Keelhaul are a progressive-metal band's band. For more than a dozen years, they've earned the approbation of acts like Isis, High on Fire and Mastodon — the latter once opened for them — generating more respect than commercial success. Their knotty fire is documented on four albums, and in the late '90s and early '00s, they toured hungrily, but their timing was off. They burned out on the road just as the post-metal wave was cresting and now persist for that all-too Cleveland of reasons. "We're too dumb to quit," says guitarist Chris Smith.
Things came to a head in 2004, after a European tour that included a handful of canceled shows and a passel of poorly attended ones in Germany. Keelhaul were supporting their third album, 2003's Subject to Change Without Notice, which proved a fitting epitaph for the band. Apparently there's only so far you can push four broke dudes before they break. The tour went so badly that bassist Aaron Dallison had to sell his instrument in Belgium for rent money. When they returned home, it was for an extended hiatus.
"It was the pinnacle of a seven-year tower of frustration," says Smith. "When you're done sculpting something, you just walk away from it."
It was six months before any of the members talked to each other, but eventually they reconnected and started playing intermittently — extremely intermittently. They reckon they played something like four shows in as many years before they considered adding to their legacy with a fourth album, Keelhaul's Triumphant Return to Obscurity, released last summer. Though the title may be factual, it's hardly deserved.
The arrangements lurch and wheel around, segueing from muscular ferocity to contrapuntal churn.
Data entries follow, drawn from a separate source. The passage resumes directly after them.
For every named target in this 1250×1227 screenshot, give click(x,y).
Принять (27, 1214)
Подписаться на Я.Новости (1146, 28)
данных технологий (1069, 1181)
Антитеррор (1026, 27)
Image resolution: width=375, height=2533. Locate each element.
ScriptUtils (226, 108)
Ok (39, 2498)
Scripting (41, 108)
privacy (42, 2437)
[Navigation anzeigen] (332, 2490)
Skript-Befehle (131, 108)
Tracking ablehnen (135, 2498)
Drum fills tumble chaotically as though falling down a long spiral staircase, and the guitars thrum like a furnace in the heart of winter, periodically throwing up sparks like they're unable to fully digest the steely throb. Like King Crimson consigned to the factory floor, it's artistic, brutal and windy, with vocals only occasionally surfacing in the writhing swerve of instruments.
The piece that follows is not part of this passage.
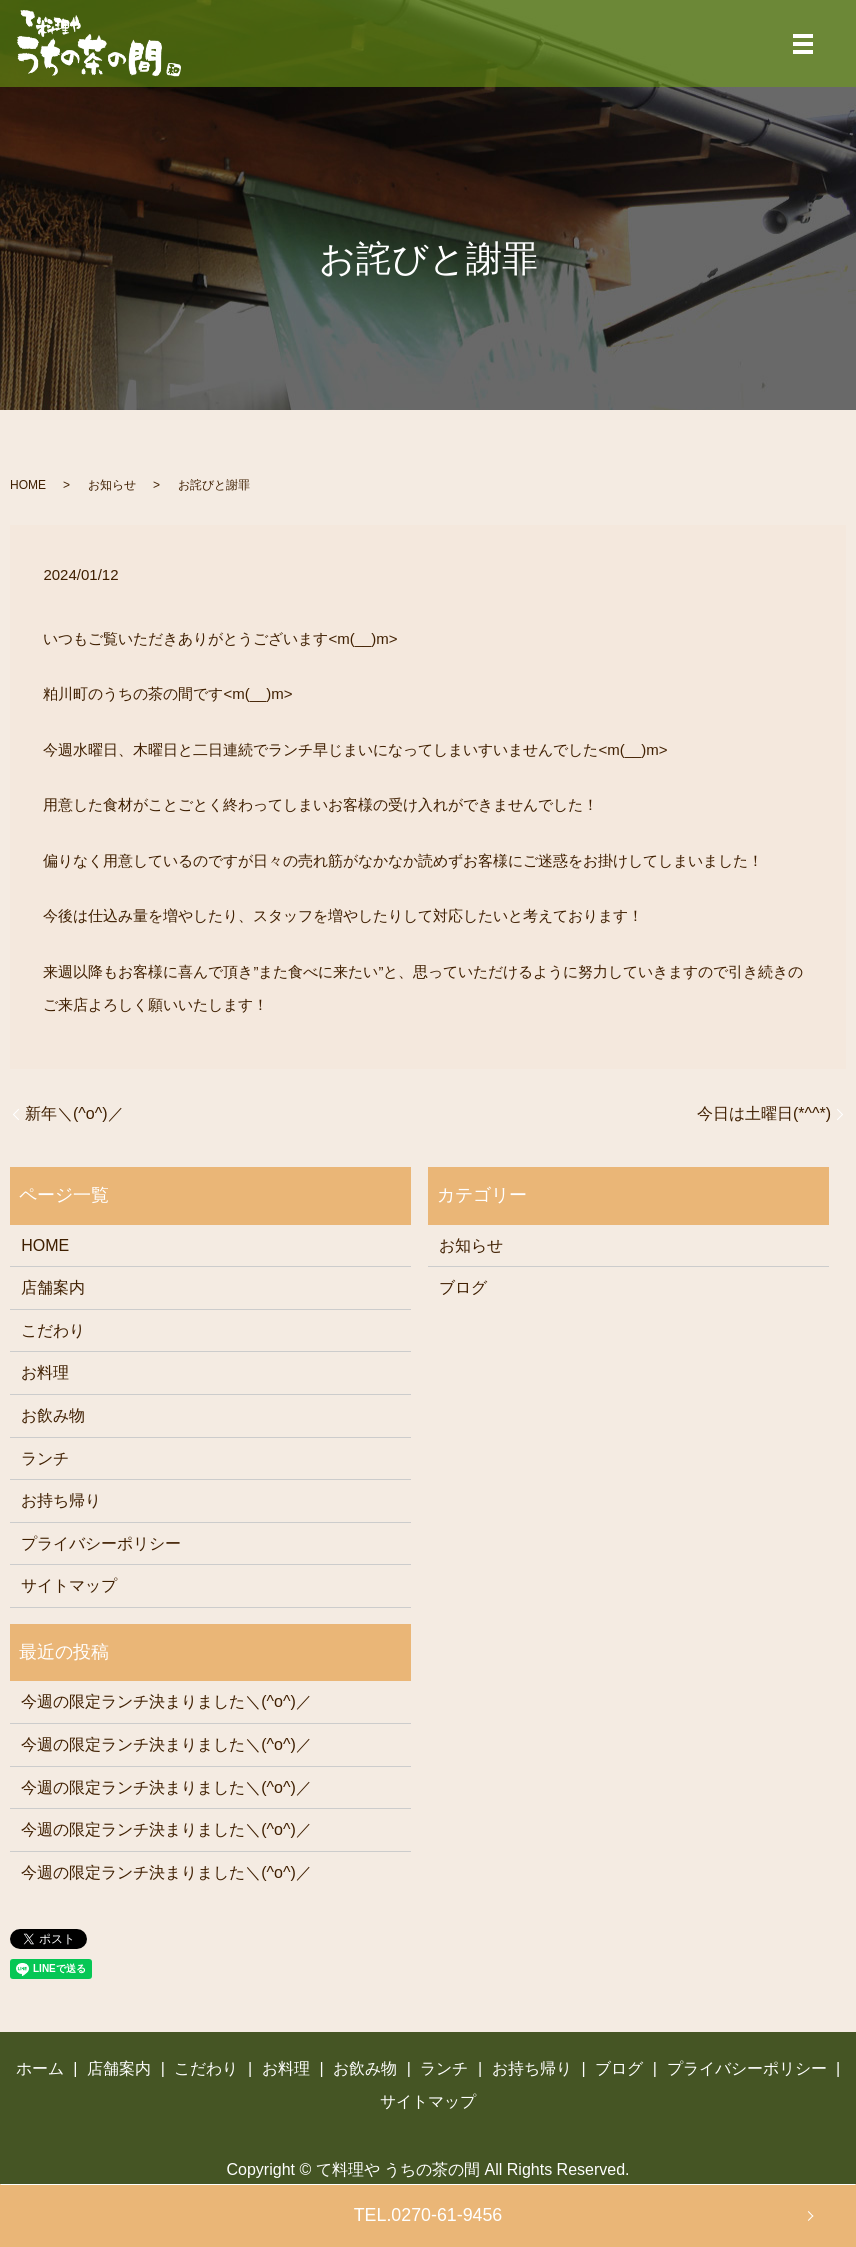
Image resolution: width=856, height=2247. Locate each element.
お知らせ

Though the multiple passages and well-crafted violence might suggest premeditation, nothing could be further from the truth. "We're just four dudes from Cleveland who started making music, and it ended up like that," says Dallison. "If there were ever a concept, there's no way we'd all agree on it."
Return to Obscurity was fashioned in nine days in Brooklyn, New York, with producer Andrew Schneider, who also recorded Subject to Change. Then he told Keelhaul they were out of money, and it was time for his Christmas vacation. However brusque he was, he certainly didn't skimp in putting it together — the album is big, terrific and tight, from the meditative "Brady's Lament" to the droning ballistic rumble of "High Seas Vikings Eulogy."
Isis, whose frontman Aaron Turner also owns Keelhaul's label Hydra Head, took them on a European tour last month. ("He figured if these guys are ever going to sell any records, I'm going to have to take them out," says drummer Will Scharf.) The results were better this time, and they even returned with extra dough in their pockets.
No one in the band has a stomach for a full U.S. headlining tour at this point, but they're open to the idea of joining High on Fire or Mastodon, both of whom mentioned in the past taking them out as a supporting act. For now, it's all about baby steps. Scharf even intimates that some material from the tour's soundchecks could provide the beginnings of a fifth album, though Smith says they aren't there yet.
"There's a website where the sheriff lists evictions," he says. "That's where we're at with the new album. We know where the tree lawns are; we just haven't bothered to check any out yet."